Early studies in the US indicated that by employing the LDR the radiator mass could be reduced five to ten times for high-power applications stretching from 100 kW and upwards. In view of the great potential benefits of the LDR, ESA decided in 1989 to study the LDR from a European perspective, which meant focussing on power levels well below what had been conceived previously. Following an initial literature survey, a contract was awarded to Bertin et Cie of France in 1991 for an in depth study of the LDR for heat rejection in the range 1 to 100 kW. It included a review of future growth of heat-rejection requirements for European space activities and a trade-off between design options and selection of one design for a detailed concept investigation. The related Liquid Sheet Radiator (LSR) concept was also part of the study.
It appears that the most favourable design option for the reference mission, a 10 kW telecommunications satellite, as well as for the alternative, a 10 kW polar platform, would be a rectangular LDR with a mass considerably less than that of a comparable heat-pipe radiator. The design includes two droplet sheets (one out-going, one in-coming) and a structure, which consists of an unfurlable truss beam. Surrounding the droplet sheets, the truss beam is attached at one end to the exterior of the spacecraft via a yoke and a rotating drive to maintain grazing sun-incidence.

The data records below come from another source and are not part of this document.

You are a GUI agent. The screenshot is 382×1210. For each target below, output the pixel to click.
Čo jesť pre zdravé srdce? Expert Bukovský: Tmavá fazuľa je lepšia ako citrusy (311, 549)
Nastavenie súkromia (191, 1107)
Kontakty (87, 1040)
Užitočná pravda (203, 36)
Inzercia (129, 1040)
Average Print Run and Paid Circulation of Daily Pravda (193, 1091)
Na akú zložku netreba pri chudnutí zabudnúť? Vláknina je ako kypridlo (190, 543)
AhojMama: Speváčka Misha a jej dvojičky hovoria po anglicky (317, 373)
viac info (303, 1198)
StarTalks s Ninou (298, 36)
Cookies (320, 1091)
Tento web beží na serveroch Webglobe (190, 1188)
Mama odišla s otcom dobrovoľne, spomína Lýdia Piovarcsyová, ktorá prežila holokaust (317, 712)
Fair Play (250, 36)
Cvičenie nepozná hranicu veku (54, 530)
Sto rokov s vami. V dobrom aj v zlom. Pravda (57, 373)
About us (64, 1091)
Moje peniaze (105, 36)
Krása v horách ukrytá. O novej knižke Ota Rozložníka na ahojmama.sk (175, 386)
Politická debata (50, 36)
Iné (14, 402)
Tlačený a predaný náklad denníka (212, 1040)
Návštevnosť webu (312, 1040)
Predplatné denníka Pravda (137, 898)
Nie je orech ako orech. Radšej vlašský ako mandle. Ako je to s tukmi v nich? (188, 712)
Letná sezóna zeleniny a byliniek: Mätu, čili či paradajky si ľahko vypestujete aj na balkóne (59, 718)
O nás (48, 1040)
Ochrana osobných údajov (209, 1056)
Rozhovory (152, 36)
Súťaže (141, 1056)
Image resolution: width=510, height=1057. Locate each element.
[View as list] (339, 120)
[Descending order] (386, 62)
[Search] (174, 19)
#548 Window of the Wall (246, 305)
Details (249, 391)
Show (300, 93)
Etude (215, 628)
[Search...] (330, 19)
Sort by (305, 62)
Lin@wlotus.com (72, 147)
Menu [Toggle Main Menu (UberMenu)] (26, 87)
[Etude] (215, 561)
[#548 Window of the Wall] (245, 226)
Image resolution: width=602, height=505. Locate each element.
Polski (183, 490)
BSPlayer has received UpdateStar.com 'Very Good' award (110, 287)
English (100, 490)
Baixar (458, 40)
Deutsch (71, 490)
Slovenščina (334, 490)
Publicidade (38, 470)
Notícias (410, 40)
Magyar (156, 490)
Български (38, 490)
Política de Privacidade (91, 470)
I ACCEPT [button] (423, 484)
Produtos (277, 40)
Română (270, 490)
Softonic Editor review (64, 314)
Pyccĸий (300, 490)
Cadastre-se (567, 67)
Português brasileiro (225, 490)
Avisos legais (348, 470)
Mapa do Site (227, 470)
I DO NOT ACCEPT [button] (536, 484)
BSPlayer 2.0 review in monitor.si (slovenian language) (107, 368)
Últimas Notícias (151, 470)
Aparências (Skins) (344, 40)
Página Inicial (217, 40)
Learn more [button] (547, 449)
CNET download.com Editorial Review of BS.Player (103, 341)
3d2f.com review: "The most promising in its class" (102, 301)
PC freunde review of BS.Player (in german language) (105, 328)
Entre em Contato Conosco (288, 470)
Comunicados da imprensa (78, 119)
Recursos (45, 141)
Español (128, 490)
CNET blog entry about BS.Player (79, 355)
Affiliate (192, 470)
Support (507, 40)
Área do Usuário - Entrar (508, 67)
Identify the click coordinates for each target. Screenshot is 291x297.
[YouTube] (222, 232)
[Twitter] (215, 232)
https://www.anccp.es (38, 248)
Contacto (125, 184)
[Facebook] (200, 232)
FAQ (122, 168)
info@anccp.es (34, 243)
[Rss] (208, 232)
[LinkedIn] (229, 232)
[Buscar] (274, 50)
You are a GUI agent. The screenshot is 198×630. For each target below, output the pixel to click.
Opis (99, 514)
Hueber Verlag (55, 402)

The droplet generator is modular, with a shear valve for turning it on and off and operates based on the cavity-disturbance mode. The droplet collector is of the linear type with an auxiliary film. A review of the technology status in Europe shows that all necessary competence for development of the LDR is available. Furthermore, critical technologies have been identified in order to help orienting a future development programme.